How much a victim will recover when they share fault in a South Carolina car accident all depends on how much blame each side has. For instance, if it is determined that a claimant is 30 percent liable for the accident, any compensation they receive would be reduced by 30 percent. That means if a jury awarded $30,000 in damages, the plaintiff would get $21,000, 70 percent of the full amount.
Example of Shared Liability
You may be wondering, how is it possible for two drivers to share liability for an accident?
Shared liability is more common than you might think. Nobody drives perfectly all the time. If two drivers fail to pay attention or adhere to the rules of the road at the exact same instance, the risk for an accident goes up.
An example: Say one driver is waiting to make a left turn at an intersection. The driver turns in front of an oncoming car, not realizing how fast the vehicle is traveling. The driver of the oncoming is exceeding the speed limit. In this instance, both drivers would be at fault: the speeding driver for not adhering to the speed limit and the other driver for failure to yield. If an injury claim involving this scenario went to trial, the jury would be responsible for deciding how much fault each driver contributed. They may determine that the speeding driver was 40 percent at fault, while the driver who failed to yield was 60 percent responsible.
The speeding driver would still be entitled to receive compensation through an injury claim, but the amount received would be reduced by 40 percent.
How is Fault Determined in a Car Accident Case?
Determining fault in a South Carolina car accident case involves three entities: law enforcement, the insurance agency, and the courts.
Directly after an accident, a law enforcement officer will interview all involved parties and any witnesses. The officer will ask questions to try to piece together what happened. To corroborate the information in the accident report, the investigating officer may take photos of the scene of the accident. The officer may issue citations for violations of traffic laws. In the incident described in the example, a responding officer might issue citations to both drivers, to one for speeding and to the other for failure to yield.
Once a claim is filed with an insurance company, the insurance adjusters will review the facts and determine each party’s liability. The adjustors will account what is in the police report. Adjustors also will consider medical records, examine vehicle damage, and verify details regarding the insured drivers. They may interview eyewitnesses and review available video footage and images.

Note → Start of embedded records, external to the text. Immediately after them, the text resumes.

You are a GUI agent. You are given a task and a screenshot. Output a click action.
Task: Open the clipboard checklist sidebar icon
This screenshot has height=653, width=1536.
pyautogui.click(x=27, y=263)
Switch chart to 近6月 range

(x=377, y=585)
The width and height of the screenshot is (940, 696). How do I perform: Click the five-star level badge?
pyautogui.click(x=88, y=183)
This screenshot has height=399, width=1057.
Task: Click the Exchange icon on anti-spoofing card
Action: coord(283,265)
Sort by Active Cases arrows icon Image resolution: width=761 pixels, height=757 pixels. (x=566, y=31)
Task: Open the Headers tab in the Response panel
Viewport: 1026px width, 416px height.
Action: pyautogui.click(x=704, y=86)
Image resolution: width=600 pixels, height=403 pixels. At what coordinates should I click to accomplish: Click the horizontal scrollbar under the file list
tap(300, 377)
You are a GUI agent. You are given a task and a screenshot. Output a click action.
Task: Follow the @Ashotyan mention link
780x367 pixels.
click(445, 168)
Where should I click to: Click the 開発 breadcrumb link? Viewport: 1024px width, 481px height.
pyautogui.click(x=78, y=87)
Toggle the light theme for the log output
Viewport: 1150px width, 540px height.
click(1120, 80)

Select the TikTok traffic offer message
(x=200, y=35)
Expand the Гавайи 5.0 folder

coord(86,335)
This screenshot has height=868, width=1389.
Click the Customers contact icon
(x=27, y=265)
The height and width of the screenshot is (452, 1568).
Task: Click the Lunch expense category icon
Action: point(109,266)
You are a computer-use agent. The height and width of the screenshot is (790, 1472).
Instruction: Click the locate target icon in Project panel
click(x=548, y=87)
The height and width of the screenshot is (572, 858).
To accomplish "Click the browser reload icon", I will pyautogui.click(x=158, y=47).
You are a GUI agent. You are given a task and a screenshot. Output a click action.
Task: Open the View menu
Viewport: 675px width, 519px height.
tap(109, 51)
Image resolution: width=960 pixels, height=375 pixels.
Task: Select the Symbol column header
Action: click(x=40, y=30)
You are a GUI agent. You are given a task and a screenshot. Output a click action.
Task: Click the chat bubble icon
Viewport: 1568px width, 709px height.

The adjustors may assign a percentage of fault to each driver. An insurance company will rely on that determination of the degree of fault in deciding whether to settle a claim and how much to offer as a settlement.
Police reports and determinations of fault by the insurance companies do not determine the outcome of a car accident injury case that goes to trial in South Carolina.
If an accident case goes to trial, then the jury that hears the case is responsible for considering all the evidence, determining fault and whether to award damages.
Where to Turn for Help
If you were partly at fault in a car accident in South Carolina, you may still have a right to recover compensation for your injuries and damages. You should talk with a knowledgeable injury attorney about the details of the accident to get a clear understanding of your legal options. Contact a South Carolina car accident attorney at David Blackwell Law for a free consultation about your accident. Our law firm is committed to representing the right people for the right reasons and to making our community a better place to live. If you have a legitimate personal injury claim, we will fight to take care of you and to seek just compensation for your injuries. Contact us online today to get started.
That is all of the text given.